### DOCUMENT EXCERPT

begin

In England, investment is being made in 260,000 childcare places for 40 per cent of two-year-olds from the most disadvantaged backgrounds. That entitlement to 15 hours a week of free early education represents a £380 million commitment by the UK Government. In Wales, the flying start programme is making similar headway. Those programmes offer examples of where lessons could be learned and of approaches that could be adopted here. Sadly, when the SNP casts its eyes south, it is invariably to condemn, as its amendment does this morning.

I recognise that concerns have been expressed by Malcolm Chisholm, in Neil Bibby’s amendment and elsewhere about the impact that changes to the childcare element of working tax credit might have on low-income families. That should be kept under review, but it is clear that the changes that are being introduced under universal credits will see 80,000 families in the UK, including many in Scotland, receiving more support with childcare. The removal of the requirement that recipients work a minimum of 16 hours per week, as well as the £300 million investment, will be welcomed.

end

### WHAT IS ASKED
1 – In the childcare debate excerpt, how many childcare places are being funded in England?
2 – Reproduce the part of the childcare debate excerpt from "In England, investment" to "does this morning.".
3 – List every country or nation named in the childcare debate excerpt.
The lines that follow have no connection to the childcare debate excerpt.

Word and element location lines
begin

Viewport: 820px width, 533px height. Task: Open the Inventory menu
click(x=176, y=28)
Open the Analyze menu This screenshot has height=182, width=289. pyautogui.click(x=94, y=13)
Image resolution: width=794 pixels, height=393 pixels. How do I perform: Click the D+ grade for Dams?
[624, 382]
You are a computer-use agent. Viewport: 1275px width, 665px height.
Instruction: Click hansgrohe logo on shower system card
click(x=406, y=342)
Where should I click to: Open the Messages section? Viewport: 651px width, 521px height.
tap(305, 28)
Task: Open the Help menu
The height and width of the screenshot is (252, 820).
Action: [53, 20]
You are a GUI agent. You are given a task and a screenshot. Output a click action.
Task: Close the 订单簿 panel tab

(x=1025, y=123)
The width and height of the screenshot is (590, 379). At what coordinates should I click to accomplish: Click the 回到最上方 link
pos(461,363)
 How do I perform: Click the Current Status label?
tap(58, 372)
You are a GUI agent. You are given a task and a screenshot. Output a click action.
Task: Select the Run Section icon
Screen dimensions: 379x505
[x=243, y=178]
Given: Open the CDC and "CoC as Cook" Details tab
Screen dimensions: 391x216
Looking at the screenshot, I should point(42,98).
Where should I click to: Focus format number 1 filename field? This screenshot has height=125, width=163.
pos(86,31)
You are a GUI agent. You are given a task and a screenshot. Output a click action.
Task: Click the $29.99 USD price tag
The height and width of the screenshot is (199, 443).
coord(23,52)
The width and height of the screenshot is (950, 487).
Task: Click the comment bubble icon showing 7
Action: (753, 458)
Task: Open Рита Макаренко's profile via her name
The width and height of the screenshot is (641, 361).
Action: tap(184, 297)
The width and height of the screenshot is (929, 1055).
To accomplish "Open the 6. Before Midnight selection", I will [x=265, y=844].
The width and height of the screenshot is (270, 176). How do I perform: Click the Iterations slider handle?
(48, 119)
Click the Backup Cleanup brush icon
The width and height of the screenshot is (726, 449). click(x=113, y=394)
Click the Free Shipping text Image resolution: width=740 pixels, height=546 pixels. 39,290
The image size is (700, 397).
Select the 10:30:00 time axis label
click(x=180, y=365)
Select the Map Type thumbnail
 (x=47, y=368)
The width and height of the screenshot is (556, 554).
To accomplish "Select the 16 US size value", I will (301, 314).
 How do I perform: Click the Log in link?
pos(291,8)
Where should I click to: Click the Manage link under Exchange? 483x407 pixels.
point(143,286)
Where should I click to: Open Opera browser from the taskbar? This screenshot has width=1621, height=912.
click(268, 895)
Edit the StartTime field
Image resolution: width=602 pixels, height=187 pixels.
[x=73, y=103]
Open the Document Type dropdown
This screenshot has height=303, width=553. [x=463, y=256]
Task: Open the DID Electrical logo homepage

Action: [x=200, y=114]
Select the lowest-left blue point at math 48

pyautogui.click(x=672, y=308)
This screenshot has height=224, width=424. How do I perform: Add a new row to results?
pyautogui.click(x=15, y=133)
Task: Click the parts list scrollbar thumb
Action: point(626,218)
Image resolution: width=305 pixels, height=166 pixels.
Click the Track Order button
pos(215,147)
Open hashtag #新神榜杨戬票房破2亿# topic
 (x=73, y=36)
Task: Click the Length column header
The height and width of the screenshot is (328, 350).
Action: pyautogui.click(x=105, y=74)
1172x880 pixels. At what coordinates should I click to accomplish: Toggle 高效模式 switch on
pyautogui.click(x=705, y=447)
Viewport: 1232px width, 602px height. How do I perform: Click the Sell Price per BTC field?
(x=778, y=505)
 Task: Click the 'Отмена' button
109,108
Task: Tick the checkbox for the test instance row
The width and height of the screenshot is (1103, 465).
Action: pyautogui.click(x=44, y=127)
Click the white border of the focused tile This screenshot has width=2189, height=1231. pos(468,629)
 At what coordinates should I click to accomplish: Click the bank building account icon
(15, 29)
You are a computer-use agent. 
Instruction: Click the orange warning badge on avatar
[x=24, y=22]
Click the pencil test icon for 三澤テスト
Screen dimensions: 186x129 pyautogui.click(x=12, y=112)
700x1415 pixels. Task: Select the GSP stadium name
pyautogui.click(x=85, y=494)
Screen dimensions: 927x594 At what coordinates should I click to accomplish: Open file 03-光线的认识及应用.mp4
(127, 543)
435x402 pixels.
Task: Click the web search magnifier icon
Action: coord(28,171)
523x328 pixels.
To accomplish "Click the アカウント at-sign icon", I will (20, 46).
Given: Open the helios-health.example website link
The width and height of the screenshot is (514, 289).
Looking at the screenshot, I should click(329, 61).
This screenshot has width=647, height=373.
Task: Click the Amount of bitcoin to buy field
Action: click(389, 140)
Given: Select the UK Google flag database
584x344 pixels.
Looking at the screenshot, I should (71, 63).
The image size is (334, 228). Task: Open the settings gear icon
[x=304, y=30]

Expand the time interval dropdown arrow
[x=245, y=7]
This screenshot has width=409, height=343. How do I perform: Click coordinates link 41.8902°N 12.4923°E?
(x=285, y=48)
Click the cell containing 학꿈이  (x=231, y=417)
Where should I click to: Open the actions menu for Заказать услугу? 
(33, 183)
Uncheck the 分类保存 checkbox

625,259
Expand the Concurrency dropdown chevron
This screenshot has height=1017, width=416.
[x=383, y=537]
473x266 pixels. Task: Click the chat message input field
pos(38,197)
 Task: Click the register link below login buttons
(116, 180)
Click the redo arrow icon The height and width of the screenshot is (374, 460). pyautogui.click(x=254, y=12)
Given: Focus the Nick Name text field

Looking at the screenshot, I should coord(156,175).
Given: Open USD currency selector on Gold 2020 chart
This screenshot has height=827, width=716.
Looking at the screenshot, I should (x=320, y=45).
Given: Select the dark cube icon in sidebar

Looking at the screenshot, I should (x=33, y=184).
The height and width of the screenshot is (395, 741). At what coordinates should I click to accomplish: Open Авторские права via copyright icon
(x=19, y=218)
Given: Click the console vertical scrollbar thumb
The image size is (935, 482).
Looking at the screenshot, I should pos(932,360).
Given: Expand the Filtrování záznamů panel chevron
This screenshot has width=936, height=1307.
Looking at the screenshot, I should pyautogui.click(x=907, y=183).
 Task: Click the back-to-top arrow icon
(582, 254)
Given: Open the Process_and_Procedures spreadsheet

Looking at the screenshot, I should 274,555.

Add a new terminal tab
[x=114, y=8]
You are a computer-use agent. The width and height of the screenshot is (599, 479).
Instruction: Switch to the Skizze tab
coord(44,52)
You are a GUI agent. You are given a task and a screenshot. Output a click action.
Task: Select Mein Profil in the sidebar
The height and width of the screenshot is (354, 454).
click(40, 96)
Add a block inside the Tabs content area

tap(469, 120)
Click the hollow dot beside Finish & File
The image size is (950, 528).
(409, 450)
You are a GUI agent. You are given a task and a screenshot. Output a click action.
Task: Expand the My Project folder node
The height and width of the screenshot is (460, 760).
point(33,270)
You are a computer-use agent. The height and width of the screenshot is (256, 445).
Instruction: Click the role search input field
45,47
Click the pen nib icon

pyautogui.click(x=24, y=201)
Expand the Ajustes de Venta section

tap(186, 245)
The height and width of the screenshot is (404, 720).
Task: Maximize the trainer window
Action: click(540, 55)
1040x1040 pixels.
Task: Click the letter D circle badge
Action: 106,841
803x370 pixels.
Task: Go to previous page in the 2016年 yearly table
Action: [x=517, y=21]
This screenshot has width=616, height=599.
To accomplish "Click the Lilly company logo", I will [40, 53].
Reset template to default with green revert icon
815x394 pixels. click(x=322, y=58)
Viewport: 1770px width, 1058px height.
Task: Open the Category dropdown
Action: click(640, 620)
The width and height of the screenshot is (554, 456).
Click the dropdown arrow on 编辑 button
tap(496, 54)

end

### IN RESPONSE
1 – 260,000 childcare places.

2 –
In England, investment is being made in 260,000 childcare places for 40 per cent of two-year-olds from the most disadvantaged backgrounds. That entitlement to 15 hours a week of free early education represents a £380 million commitment by the UK Government. In Wales, the flying start programme is making similar headway. Those programmes offer examples of where lessons could be learned and of approaches that could be adopted here. Sadly, when the SNP casts its eyes south, it is invariably to condemn, as its amendment does this morning.

3 – England, Wales, the UK, Scotland